# Phal Tzu Chiang Balm



## Lanmark (Oct 23, 2010)

Phalaenopsis Tzu Chiang Balm from Orchids Limited (orchidweb.com). I received it when it was already in early spike and managed to get the buds and flowers to develop from there. The flowers are about 1.75 inches in diameter (~ 4.4 cm) and give off a delightfully strong, sweet, lemony scent during the first half of the day. This plant is said to be a compact grower with a tendency to throw multiple branching spikes carrying many flowers each. So far, so good... :clap: This seems to be a very robust clone. I don't know whether or not this plant is a clone of the cultivar known as 'C#1' (aka 'Chen#1'), but whatever it is, I really like it a lot!!! 

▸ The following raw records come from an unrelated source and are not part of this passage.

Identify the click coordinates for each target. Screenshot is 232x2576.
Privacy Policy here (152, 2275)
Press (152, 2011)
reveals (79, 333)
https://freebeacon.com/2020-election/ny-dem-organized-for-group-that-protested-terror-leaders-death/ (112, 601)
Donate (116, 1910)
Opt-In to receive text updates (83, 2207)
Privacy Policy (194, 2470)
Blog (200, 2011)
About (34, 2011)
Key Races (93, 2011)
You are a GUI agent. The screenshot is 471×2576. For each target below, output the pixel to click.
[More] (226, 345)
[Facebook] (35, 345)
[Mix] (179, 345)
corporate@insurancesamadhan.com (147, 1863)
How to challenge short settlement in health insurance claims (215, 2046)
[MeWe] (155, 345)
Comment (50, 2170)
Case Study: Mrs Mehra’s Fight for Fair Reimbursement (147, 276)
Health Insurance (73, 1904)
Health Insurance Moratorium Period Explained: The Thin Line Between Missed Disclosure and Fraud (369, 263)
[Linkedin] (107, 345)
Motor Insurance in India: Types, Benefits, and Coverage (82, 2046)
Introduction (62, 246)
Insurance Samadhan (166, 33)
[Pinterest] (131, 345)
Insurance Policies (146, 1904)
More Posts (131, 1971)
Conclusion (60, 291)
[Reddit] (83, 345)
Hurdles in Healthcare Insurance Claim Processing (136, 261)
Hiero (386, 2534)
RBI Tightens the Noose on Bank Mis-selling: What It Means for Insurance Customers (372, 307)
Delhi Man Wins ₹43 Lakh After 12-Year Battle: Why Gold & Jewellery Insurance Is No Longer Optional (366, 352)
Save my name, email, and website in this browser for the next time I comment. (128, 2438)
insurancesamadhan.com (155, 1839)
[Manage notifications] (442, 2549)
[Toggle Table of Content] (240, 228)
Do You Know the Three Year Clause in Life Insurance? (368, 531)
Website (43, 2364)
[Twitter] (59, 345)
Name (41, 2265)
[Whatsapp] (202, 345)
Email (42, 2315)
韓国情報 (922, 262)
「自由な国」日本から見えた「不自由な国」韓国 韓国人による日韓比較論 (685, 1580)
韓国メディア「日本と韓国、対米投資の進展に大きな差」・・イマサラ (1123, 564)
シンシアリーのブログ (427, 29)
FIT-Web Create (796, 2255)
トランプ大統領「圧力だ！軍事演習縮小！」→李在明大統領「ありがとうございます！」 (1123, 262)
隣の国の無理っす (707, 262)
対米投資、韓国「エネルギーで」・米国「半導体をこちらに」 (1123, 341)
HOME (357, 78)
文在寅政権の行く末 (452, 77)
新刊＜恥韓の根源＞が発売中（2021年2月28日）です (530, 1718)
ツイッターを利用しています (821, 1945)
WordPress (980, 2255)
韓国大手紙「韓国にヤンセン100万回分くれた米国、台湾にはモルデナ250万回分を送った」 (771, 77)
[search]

I only wish I had thought to take photos before misting instead of thereafter, but I'm feeling too lazy to do it over again. :rollhappy:


----------



## SlipperFan (Oct 23, 2010)

I suspect it's not laziness, Mark.

This is very sweet -- I see why you like it. And fragrant, besides!!!


----------



## Clark (Oct 24, 2010)

Very pretty!

Please tell me later how long the flowers last. Thanks.


----------



## Hera (Oct 24, 2010)

Very nice, it will be interesting to see if the color changes over time.


----------



## biothanasis (Oct 24, 2010)

Nice colour and denty lip!!!!!!


----------



## Lanmark (Jan 2, 2012)

Seems I've lost my talent for making good photographs. Oh well...at least you get an idea of what it looked like this afternoon. This one has a nice, sweet lemony scent starting an hour or two before dawn lasting until early to mid afternoon. Sometimes there's a bit of spice (cinnamon) added into the mix. These flowers last a long time -- several weeks! The flowers do fade a little bit over time but the process is slow and they look nice right to the very end. This is without a doubt my favorite Phal.


----------



## Shiva (Jan 2, 2012)

Very lovely!


----------



## SlipperFan (Jan 2, 2012)

That's nice, Mark. Even as the color fades, it's pretty.


----------



## Ruth (Jan 2, 2012)

Very nice and very nice pictures


----------



## W. Beetus (Jan 2, 2012)

Stunning blooms! Thanks for sharing.


----------



## cnycharles (Jan 2, 2012)

very interesting!


----------